Le volet environnemental a également été pris en compte. S’il est accordée au Maroc, le Mondial 2026 aura un impact CO2 estimé à 2,3 t CO2, ce qui est très inférieur au bilan CO2 des précédentes éditions.
Dans un contexte où le football marocain réalise des résultats probants à l'échelle continentale et internationale, la Coupe du Monde de la FIFA 2026 sera également un formidable catalyseur de développement pour la famille du football marocain et africain. Elle permettra notamment le développement d'infrastructures sportives de qualité, qu'il s'agisse des stades ou des différentes enceintes sportives programmées.
Le budget, les retombées économiques
Elalamy a mis en avant les retombées socio-économiques significatives de l'organisation de la Coupe du Monde au Maroc. Cette dernière servira de catalyseur de développement et renforcera une dynamique de progrès déjà bien en place. Un événement à l'héritage fort pour le Royaume, mais également pour l'ensemble du continent africain.
Le total des investissements en infrastructures s’élève à 15,8 MM de dollars, dont 3,2 MM $ consentis par le secteur privé, principalement dans l’hôtellerie.
L’investissement public s’élève donc à 12,6 MM $, dont 3 MM alloués aux infrastructures sportives, et 9,6 MM $ aux autres infrastructures.
Sur les 3 MM $ d’investissements sportifs, 0,6 MM sont consacrés aux projets en cours, 0,4 MM aux stades à rénover/agrandir, et 1,2 MM pour la construction de stades modulaires.
Sur les 9,6 MM $ consacrés aux ‘autres infrastructures’, 0,9 MM $ permettront à 21 établissements hospitaliers de se mettre au niveau des meilleures normes internationales.
Les recettes fiscales générées par la construction d’infrastructures sportives sont estimés à 1,1 MM $.
Reste à compléter le financement public par une enveloppe de 2,4 MM $. Soit l'équivalent de 285 M $/an d’ici 2026, ce qui représente 4% de l’investissement public annuel du Royaume.
Les retombées économiques, sur la période 2019-2027, sont estimées à 2,7 MM $, avec la création de 110.000 emplois à plein temps sur une durée d’une année.
A terme, le Royaume disposera de 14 stades et 21 hôpitaux aux meilleures normes internationales.
Carrefour de civilisations au centre du monde, le Maroc est un pays accessible, au positionnement géographique optimal, qui a réalisé des avancées remarquables en matière de développement d'infrastructures d'hébergement, de transport et de technologie.

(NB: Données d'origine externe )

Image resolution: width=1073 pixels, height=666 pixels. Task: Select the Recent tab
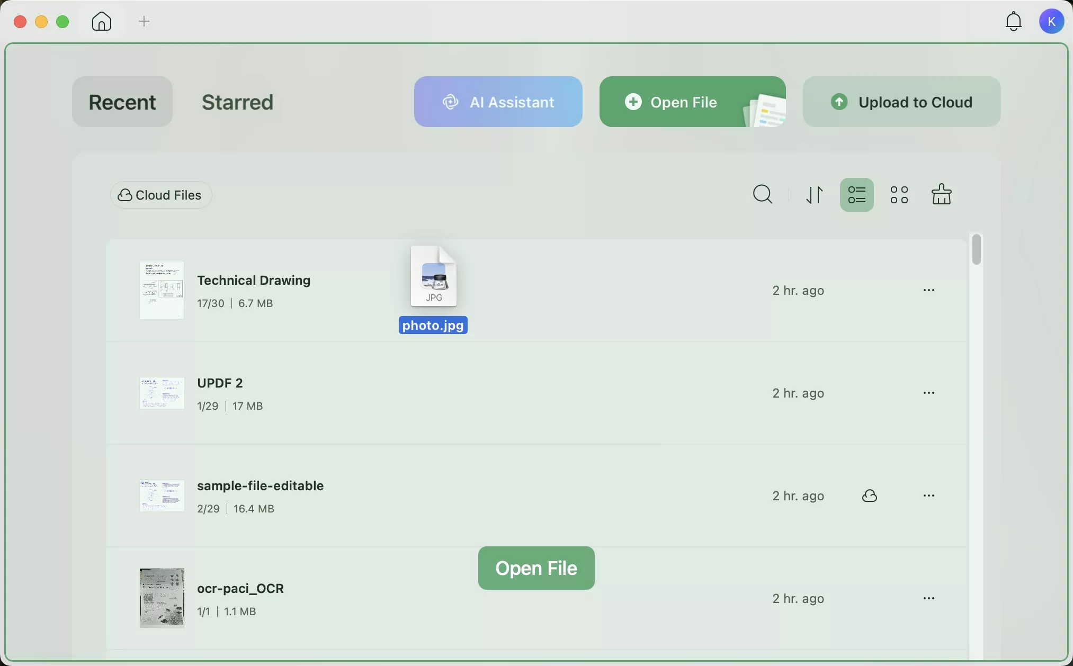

Entre 2003 et 2016, le Maroc a affiché des progressions significatives: le réseau autoroutier a connu une progression de 350%, la capacité aéroportuaire de 240%, et la capacité hôtelière de 260%.
Il est également la porte d'entrée de l'Afrique, le continent affichant les plus forts taux de croissance au monde. Qui plus est, la candidature marocaine présente l’avantage de toucher le plus grand nombre de supporters, issus de pays aux fuseaux horaires compris entre GMT – 3h et GMT+3h. Ce qui représente un argument de poids, à la lumière des droits de retransmission TV à l'international. Pour les supporters qui feront le déplacement, le Maroc permet aux ressortissants de 70 pays de visiter le Maroc sans visa.
Le Royaume est également une nation qui connait une réelle tradition footbalistique. Une étude d’intérêt, commanditée en ce sens auprès de l’IFOP, démontre que 97% de la population marocaine est favorable à l’organisation de la coupe du monde.
En moyenne, 84% des Marocains s’intéressent au football. Quant aux femmes, 75% d’entre elles déclarent partager cette passion.
Au final de cette rencontre, le film promotionnel de la candidature marocaine, le slogan de la campagne mais également le site web officiel de la candidature marocaine www.morocco26.com ont été dévoilés au grand jour.